Write out the material below exactly, with no line missing.

┌────────

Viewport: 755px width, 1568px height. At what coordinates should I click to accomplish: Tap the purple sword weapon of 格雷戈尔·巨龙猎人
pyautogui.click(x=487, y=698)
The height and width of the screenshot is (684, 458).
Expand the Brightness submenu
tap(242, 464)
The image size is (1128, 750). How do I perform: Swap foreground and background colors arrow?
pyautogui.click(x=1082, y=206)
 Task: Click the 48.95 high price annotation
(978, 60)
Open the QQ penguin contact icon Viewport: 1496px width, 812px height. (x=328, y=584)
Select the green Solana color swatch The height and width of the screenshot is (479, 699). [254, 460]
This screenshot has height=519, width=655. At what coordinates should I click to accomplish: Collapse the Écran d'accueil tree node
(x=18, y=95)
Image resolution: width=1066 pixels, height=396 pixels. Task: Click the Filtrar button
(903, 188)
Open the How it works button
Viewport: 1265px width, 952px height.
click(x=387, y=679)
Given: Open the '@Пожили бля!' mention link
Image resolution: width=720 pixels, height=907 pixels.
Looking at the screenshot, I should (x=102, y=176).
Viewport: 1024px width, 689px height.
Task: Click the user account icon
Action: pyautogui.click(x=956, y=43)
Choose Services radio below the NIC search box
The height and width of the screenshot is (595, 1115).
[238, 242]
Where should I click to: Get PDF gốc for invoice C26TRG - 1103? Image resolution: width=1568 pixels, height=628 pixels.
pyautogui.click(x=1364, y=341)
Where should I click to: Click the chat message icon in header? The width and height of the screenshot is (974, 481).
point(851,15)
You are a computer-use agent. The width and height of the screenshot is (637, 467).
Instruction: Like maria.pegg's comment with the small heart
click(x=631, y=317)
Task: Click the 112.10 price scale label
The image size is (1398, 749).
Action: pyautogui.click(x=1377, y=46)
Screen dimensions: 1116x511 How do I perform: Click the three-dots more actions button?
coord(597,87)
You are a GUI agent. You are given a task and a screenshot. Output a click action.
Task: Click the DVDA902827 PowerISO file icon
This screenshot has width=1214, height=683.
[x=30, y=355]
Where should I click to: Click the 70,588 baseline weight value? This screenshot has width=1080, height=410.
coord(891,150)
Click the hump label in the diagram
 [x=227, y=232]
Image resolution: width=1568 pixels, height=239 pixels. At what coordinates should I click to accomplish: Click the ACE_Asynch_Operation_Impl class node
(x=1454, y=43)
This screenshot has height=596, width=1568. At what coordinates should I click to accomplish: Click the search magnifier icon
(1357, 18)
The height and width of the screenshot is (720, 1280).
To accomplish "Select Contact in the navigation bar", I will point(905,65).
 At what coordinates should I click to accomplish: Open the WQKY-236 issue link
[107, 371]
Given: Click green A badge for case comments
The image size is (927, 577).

└────────

* **Solution to the exercise**:
Viewport: 755px width, 1568px height. At what coordinates should I click to accomplish: Tap the purple sword weapon of 格雷戈尔·巨龙猎人
pyautogui.click(x=487, y=698)
The height and width of the screenshot is (684, 458).
Expand the Brightness submenu
tap(242, 464)
The image size is (1128, 750). How do I perform: Swap foreground and background colors arrow?
pyautogui.click(x=1082, y=206)
 Task: Click the 48.95 high price annotation
(978, 60)
Open the QQ penguin contact icon Viewport: 1496px width, 812px height. (x=328, y=584)
Select the green Solana color swatch The height and width of the screenshot is (479, 699). [254, 460]
This screenshot has height=519, width=655. At what coordinates should I click to accomplish: Collapse the Écran d'accueil tree node
(x=18, y=95)
Image resolution: width=1066 pixels, height=396 pixels. Task: Click the Filtrar button
(903, 188)
Open the How it works button
Viewport: 1265px width, 952px height.
click(x=387, y=679)
Given: Open the '@Пожили бля!' mention link
Image resolution: width=720 pixels, height=907 pixels.
Looking at the screenshot, I should (x=102, y=176).
Viewport: 1024px width, 689px height.
Task: Click the user account icon
Action: pyautogui.click(x=956, y=43)
Choose Services radio below the NIC search box
The height and width of the screenshot is (595, 1115).
[238, 242]
Where should I click to: Get PDF gốc for invoice C26TRG - 1103? Image resolution: width=1568 pixels, height=628 pixels.
pyautogui.click(x=1364, y=341)
Where should I click to: Click the chat message icon in header? The width and height of the screenshot is (974, 481).
point(851,15)
You are a computer-use agent. The width and height of the screenshot is (637, 467).
Instruction: Like maria.pegg's comment with the small heart
click(x=631, y=317)
Task: Click the 112.10 price scale label
The image size is (1398, 749).
Action: pyautogui.click(x=1377, y=46)
Screen dimensions: 1116x511 How do I perform: Click the three-dots more actions button?
coord(597,87)
You are a GUI agent. You are given a task and a screenshot. Output a click action.
Task: Click the DVDA902827 PowerISO file icon
This screenshot has width=1214, height=683.
[x=30, y=355]
Where should I click to: Click the 70,588 baseline weight value? This screenshot has width=1080, height=410.
coord(891,150)
Click the hump label in the diagram
 [x=227, y=232]
Image resolution: width=1568 pixels, height=239 pixels. At what coordinates should I click to accomplish: Click the ACE_Asynch_Operation_Impl class node
(x=1454, y=43)
This screenshot has height=596, width=1568. At what coordinates should I click to accomplish: Click the search magnifier icon
(1357, 18)
The height and width of the screenshot is (720, 1280).
To accomplish "Select Contact in the navigation bar", I will point(905,65).
 At what coordinates should I click to accomplish: Open the WQKY-236 issue link
[107, 371]
Given: Click green A badge for case comments
The image size is (927, 577).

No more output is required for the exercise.